Your assignment: Rewrite the blog post about being a packrat from "Thursday, February 10, 2011" up to and including "(gasp!) what doesn't.", putting "junk" in place of "garbage".

Passage provided:
Showing posts with label food. Show all posts
Showing posts with label food. Show all posts

Thursday, February 10, 2011

i am packrat...

Yes, I admit it. I am a packrat and come from a line of packrats (among other things). I save sentimental stuff as well as the useful stuff that everyone else should also be saving, but among this sentimental stuff is a lot of garbage and every so many years I need to go and sift through it all and see what still holds any interest to me and throw away (gasp!) what doesn't.
Some people collect stamps or wine labels, while others have fascinations in other fields. Mine is probably music, but that's not what I am about to get into today. I was inspired from wine label collecting to keep some of my favorite limited edition bottles and cans. Some of you may recall that in 2006, Coca-Cola released a limited edition beverage called Blak, which was essentially a fusion of Coke and coffee. I happened to love this drink and yet I only ever obtained a single 4-pack due to availability problems. I thought it was great and I thought it would be great if I fused it further with Kahlua (yes, drooling is permitted). Unfortunately, this product was never resumed and I wish it had been. Recently I was scouring through my, uhm, keepsakes (I'm really trying not to sound like Golem referring to his Precious) and found that I had kept the only 4-pack I ever had, complete with paperboard holder. Curious to see if I could find any news about a resurgence of this drink, I started Googling and discovered that it was still gone and that only individuals were selling anything related. I saw some official Coke Blak glass tumblers, an empty sleeve, empty bottles, and full bottles that were still sealed. Yuck, someone is probably going to get ill if they try to drink that because drinks expire after time and when they get even older they start to separate. I've seen a lot of beverages go bad and I wonder if these sellers even know the potential harm in what they are doing. Yes, I would love some, but not a single five-year-old 8 fluid oz. bottle for $15 or more. That's insane...

Wednesday, February 9, 2011

sau tao instant soups...

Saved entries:

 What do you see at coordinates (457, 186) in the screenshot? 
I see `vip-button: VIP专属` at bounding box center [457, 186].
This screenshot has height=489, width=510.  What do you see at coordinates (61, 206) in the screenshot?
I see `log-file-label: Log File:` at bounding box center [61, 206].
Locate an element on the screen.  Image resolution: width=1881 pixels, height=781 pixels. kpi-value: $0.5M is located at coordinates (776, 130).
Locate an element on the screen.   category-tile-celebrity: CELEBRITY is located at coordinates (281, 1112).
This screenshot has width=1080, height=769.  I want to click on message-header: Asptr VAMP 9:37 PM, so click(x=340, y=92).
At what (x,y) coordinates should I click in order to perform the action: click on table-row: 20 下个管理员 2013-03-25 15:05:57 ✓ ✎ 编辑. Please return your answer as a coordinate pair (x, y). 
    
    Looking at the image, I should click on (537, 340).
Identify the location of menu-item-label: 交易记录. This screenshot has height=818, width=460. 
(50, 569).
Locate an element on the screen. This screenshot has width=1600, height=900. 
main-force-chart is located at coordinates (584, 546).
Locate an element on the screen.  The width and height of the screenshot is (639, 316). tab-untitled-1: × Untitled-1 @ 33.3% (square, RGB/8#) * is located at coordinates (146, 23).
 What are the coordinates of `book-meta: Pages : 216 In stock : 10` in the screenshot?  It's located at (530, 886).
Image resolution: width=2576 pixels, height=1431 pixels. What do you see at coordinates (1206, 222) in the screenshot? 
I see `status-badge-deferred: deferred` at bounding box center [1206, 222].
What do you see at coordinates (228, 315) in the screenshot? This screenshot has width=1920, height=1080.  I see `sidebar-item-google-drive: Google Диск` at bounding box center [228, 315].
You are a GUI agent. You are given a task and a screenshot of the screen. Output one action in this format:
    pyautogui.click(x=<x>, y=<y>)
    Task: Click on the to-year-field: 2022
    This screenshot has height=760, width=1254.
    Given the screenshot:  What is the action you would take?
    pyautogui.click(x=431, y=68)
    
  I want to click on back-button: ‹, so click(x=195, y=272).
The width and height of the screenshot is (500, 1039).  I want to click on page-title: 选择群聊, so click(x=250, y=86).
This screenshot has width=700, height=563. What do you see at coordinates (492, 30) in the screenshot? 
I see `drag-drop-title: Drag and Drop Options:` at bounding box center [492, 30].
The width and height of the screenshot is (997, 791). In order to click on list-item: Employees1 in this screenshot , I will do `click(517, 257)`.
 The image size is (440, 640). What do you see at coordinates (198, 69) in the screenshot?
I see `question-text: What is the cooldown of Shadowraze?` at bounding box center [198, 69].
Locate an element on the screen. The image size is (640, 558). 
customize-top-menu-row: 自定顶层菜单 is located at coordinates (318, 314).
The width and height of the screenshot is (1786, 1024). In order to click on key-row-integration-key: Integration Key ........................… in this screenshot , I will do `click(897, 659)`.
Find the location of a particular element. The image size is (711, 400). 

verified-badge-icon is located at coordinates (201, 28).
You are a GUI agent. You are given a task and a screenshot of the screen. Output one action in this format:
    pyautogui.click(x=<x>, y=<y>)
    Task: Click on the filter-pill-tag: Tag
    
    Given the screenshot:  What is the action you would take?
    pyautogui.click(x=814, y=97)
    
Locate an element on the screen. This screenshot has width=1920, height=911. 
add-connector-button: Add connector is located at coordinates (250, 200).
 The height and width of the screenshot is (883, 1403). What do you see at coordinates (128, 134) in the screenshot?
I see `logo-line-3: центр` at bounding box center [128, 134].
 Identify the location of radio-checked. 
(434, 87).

Exercise solution:
Thursday, February 10, 2011

i am packrat...

Yes, I admit it. I am a packrat and come from a line of packrats (among other things). I save sentimental stuff as well as the useful stuff that everyone else should also be saving, but among this sentimental stuff is a lot of junk and every so many years I need to go and sift through it all and see what still holds any interest to me and throw away (gasp!) what doesn't.